Writing for the Appellate panel, Judge Fisher continued: We start by considering whether the new judgment of conviction is a final order. As noted, we previously reversed defendant’s convictions on three theft counts – counts one, six, and eight – and remanded for a new trial; we left alone the remaining convictions. The new judgment of conviction, however, contains no disposition of the three remanded counts; the judgment merely contains the observation that the “prior adjudications on these counts were vacated by the Appellate Division.” Leaving those three counts unadjudicated was no accident; the judge observed at the resentencing hearing:
Now, we are moving forward to a resentencing. And . . . this is without re-adjudicating counts one, six and eight. I think that is sensible, as the Appellate Division observed in another part of their opinion, there certainly seems as if there would be overlap in the merger in connection with those counts. Now, in terms of what happens to counts one, six and eight, I think it may be at this point the doctrine of mandatory joinder or perhaps a form of double jeopardy or . . . lesser included of what might make it sensible not to proceed on those counts. Again, I’ve said and the Appellate Division had said that there’s an overlap. So, I do think it is sensible to proceed in this fashion and I suspect those counts, there would be no good reason ever to adjudicate them.

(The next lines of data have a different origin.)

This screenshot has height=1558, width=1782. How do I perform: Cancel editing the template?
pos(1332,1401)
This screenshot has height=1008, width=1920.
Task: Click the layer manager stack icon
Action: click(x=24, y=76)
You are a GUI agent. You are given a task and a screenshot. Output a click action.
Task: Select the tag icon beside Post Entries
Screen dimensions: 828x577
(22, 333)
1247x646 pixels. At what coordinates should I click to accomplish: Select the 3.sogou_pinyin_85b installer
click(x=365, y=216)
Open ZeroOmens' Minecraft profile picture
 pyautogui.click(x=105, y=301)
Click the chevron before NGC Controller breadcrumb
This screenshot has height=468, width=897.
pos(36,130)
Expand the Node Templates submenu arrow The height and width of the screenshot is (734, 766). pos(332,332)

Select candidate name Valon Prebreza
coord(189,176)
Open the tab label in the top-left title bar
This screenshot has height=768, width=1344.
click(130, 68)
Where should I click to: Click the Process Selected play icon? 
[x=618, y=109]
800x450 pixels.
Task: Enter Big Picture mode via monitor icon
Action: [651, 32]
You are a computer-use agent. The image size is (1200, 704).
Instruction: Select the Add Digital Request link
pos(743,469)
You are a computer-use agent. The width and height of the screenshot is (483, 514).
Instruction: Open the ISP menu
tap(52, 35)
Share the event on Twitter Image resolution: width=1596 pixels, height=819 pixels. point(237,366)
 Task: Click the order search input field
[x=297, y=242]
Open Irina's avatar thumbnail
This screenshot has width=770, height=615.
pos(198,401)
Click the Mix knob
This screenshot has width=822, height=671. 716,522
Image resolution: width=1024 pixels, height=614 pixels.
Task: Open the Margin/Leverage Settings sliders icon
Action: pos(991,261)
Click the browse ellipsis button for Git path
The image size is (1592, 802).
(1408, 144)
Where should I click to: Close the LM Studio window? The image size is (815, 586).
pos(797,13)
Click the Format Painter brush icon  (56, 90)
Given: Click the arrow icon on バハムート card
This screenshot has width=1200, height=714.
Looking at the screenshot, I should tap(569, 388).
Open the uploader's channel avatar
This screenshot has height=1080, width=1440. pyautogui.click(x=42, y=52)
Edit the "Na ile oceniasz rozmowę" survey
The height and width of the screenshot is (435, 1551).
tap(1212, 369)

These comments demonstrate the judge was conscious of the fact that the reason for our remand – the need for a final disposition of those three counts – had not occurred. Despite our unambiguous mandate, the judge deemed it appropriate to allow the State to keep those three unadjudicated charges in its hip pocket pending the outcome of defendant’s inevitable appeal of the new judgment of conviction. By proceeding in this manner, the judge entered a new judgment of conviction that is not a final order.
The Appellate Division makes it clear that there is no reasonable basis to believe that the trial court’s disregard for their Order was an accident. That was probably an argument made by the prosecution in responding to the pro se appeal.